Caresa, a trim little Honduran freighter, its holds empty, swings high at anchor at this scruffy little village, which is virtually the only human habitation on the little coral island of South Caicos.
It was arrested in Providenciales, the biggest and most prosperous island in the TCI, in February as it was delivering a cargo of South American cement for the booming construction industry there.
Among the sacks was found another, more valuable powder, more than three tons of the purest cocaine. With fewer than 20,000 inhabitants, only a handful of whom are narcotics users, the drug was clearly bound from Colombia for somewhere else, doubtless the world's largest market, the US, a few hundred miles to the north-west.
The colony's government, headed by the governor, His Excellency John P. Kelly, LVO, MBE, a Galway man from Tuam, the hundred men of the Royal Turks and Caicos Islands Police Force, the Foreign and Commonwealth Office, and the US drug-busters all congratulated themselves on a massive find, three times bigger than the amount seized in a year in Britain.
The 10,000 native-born Turks Islanders who share the islands with the same number of foreign settled and migrant workers were delighted that the narcotics were captured. They are fed up that the use of their islands, conveniently sited on a main route from Colombia to the US, brings them constant problems.
They are God-fearing folk. There is little crime or violence, the police are unarmed, the islanders abhor drug addiction and their only excesses seem to be spending hours and hours in the islands' innumerable churches and - in the case of the men - playing dominoes with great raucousness until late in the evening.
They drive on the left along what few pot-holed roads they have and the only casino is closed on the Lord's Day. Commonwealth Day (formerly Empire Day) was observed as a public holiday this month as it is every year. Shy, dignified, polite and friendly, they are worried that reports of drug-running will harm their tourist industry, which is virtually their only livelihood.

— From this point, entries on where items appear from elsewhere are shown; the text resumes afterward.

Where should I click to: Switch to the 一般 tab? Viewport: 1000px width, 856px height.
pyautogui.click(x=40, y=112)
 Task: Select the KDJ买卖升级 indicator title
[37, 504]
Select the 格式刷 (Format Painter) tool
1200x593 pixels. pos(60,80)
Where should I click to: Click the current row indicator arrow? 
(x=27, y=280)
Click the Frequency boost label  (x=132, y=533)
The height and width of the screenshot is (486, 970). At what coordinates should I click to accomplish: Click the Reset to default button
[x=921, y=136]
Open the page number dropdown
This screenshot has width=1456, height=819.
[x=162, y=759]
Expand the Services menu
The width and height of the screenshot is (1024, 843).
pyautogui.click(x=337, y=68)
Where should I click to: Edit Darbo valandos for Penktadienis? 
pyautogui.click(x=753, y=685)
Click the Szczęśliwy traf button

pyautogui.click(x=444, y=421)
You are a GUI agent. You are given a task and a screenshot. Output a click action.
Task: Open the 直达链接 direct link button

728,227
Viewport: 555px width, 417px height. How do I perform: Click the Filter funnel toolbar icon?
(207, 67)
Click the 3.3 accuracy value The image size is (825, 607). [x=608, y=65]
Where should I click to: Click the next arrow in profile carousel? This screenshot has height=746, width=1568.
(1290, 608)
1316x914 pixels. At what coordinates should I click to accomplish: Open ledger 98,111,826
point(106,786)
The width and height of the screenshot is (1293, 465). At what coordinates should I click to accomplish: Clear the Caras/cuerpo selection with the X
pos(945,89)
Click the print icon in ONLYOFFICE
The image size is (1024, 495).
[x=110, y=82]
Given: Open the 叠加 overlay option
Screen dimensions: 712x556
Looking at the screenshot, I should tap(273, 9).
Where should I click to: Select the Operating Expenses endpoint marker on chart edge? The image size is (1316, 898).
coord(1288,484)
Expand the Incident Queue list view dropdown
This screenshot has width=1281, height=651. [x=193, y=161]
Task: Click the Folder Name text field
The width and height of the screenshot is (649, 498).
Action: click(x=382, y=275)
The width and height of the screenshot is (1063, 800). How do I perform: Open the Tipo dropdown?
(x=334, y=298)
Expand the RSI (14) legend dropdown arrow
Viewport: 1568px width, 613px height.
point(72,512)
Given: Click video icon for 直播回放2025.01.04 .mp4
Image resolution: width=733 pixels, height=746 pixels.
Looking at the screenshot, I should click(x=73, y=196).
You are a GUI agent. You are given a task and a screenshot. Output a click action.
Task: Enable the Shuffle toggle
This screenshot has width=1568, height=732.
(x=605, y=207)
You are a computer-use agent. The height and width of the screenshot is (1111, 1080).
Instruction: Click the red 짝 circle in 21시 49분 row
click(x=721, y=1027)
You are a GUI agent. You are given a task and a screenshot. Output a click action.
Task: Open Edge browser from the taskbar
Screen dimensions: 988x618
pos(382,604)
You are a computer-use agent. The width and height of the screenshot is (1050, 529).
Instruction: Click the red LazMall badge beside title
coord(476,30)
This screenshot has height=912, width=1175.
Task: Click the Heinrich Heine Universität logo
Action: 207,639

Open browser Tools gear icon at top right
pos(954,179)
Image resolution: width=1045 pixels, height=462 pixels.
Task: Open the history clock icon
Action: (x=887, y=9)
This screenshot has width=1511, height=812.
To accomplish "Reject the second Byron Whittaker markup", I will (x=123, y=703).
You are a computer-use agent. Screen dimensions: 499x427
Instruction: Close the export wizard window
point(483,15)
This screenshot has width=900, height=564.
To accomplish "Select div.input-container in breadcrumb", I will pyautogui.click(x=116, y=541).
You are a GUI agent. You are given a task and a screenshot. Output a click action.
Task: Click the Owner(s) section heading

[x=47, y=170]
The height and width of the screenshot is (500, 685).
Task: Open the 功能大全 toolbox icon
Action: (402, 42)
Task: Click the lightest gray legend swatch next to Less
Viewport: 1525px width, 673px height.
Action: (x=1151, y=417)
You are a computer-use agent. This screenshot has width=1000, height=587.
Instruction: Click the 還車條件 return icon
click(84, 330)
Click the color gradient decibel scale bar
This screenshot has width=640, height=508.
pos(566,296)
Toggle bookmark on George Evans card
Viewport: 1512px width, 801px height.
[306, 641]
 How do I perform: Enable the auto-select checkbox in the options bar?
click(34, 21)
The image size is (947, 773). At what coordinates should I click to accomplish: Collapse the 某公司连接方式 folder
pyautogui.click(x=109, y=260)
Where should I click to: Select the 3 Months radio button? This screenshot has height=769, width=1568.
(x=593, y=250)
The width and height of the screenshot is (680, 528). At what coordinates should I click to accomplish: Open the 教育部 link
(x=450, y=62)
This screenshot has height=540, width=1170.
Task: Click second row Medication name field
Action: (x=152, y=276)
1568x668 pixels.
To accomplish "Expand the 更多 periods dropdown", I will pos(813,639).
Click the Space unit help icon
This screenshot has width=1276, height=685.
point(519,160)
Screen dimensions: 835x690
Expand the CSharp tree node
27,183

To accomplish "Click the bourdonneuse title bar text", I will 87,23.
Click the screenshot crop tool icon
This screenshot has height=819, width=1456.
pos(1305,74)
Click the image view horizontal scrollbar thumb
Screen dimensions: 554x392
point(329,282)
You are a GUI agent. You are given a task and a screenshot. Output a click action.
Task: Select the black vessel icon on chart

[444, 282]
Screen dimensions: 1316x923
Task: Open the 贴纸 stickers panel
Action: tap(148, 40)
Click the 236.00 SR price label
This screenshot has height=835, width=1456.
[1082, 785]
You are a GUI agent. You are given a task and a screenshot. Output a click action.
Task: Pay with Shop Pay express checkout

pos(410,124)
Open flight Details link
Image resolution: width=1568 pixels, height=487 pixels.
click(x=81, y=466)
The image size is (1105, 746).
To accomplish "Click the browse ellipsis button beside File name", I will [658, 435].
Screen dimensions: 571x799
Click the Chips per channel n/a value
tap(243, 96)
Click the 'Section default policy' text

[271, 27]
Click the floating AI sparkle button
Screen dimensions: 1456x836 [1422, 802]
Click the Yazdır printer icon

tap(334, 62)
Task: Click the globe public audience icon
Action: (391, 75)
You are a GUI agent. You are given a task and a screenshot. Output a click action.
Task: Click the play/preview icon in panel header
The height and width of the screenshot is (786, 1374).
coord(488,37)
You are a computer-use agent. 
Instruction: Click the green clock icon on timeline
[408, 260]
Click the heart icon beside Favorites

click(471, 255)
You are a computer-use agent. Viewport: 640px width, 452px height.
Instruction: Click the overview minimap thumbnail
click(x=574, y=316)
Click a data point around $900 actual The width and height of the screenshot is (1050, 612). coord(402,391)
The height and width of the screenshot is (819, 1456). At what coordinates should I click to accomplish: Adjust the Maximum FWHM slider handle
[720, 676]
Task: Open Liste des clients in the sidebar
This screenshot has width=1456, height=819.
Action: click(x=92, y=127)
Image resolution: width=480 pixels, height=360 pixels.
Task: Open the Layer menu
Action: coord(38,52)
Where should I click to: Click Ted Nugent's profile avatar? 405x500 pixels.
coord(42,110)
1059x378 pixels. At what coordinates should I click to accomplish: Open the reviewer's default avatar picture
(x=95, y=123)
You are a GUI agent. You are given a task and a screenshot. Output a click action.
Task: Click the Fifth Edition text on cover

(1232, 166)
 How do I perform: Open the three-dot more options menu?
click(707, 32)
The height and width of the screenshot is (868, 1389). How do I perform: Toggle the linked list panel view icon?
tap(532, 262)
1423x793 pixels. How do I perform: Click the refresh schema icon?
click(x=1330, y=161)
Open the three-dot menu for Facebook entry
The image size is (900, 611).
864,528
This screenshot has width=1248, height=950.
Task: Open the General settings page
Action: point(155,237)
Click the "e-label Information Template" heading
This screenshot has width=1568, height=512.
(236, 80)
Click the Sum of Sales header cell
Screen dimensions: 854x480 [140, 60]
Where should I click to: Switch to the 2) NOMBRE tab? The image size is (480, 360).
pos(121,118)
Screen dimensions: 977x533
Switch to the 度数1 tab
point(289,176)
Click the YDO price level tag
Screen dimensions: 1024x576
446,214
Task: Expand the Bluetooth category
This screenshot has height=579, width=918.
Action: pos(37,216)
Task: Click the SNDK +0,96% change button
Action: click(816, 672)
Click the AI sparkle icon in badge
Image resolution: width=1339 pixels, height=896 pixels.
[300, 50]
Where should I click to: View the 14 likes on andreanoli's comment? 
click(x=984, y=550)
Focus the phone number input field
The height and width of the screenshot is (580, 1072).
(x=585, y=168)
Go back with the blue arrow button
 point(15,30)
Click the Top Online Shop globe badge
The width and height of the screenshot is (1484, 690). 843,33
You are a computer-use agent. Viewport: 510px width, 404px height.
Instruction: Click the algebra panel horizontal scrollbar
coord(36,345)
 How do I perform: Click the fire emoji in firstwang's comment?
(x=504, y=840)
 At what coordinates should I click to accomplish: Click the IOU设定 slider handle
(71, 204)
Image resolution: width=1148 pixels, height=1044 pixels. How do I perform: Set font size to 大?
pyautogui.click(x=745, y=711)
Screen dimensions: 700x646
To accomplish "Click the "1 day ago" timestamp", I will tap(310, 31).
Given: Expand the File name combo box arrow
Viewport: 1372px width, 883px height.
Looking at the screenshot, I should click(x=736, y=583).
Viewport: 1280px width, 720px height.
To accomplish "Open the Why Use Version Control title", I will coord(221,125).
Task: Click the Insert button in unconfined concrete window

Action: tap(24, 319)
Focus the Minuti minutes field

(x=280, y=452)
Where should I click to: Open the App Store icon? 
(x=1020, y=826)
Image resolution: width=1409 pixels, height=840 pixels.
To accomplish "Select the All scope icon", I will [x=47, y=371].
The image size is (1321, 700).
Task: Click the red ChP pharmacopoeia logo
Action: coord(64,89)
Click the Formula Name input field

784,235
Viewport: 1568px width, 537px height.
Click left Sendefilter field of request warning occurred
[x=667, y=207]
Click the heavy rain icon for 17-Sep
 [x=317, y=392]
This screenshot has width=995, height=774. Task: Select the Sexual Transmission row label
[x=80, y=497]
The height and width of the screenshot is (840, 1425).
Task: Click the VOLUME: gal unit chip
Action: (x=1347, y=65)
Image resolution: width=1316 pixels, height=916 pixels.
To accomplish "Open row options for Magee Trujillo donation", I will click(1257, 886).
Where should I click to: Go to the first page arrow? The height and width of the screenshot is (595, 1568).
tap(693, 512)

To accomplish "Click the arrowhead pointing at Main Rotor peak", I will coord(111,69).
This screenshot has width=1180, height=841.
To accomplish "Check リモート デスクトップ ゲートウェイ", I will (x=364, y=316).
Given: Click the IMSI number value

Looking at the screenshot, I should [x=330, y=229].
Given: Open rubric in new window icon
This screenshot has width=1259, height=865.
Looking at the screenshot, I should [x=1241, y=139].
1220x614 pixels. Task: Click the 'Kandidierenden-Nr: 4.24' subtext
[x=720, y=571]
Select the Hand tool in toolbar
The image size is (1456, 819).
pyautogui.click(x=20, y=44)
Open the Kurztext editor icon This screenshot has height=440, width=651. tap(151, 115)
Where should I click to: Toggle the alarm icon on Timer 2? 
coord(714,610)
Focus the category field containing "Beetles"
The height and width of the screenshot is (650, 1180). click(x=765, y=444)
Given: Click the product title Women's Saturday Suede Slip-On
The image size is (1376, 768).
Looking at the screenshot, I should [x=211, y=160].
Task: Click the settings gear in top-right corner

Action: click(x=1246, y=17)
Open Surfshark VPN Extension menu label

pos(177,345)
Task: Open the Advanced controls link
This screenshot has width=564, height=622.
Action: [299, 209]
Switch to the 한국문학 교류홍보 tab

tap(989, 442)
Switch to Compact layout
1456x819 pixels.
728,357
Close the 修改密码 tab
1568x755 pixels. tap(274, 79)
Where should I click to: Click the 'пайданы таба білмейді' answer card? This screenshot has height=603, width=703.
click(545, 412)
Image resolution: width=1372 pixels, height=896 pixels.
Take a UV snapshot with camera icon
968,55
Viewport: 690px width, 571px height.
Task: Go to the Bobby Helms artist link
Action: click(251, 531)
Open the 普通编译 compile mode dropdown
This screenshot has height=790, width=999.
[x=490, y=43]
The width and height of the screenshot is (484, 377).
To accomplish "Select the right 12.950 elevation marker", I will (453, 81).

From the shade of a ruined warehouse which a century ago stored the sun-dried sea salt which was the sole contribution of the Turks and Caicos Islands to world trade, Mr Norman Saunders, a former chief minister, considers the latest skirmish in the "war on drugs" which the Caresa represents.
"I support those efforts wholeheartedly. Of course."
Mr Saunders, especially Mr Saunders, finds it prudent politics to support the "war" with vigour. A smartly dressed man with designer spectacles and the looks of a 1940s matinee idol, Mr Saunders was flung from power in 1985 but is still a star in the Lilliput world of TCI politics.
He and his wife Emily occupy the two South Caicos seats in the colony's 13-member Legislative Council and as we talk he keeps a sharp eye out for any constituents so as to give each a cheery wave.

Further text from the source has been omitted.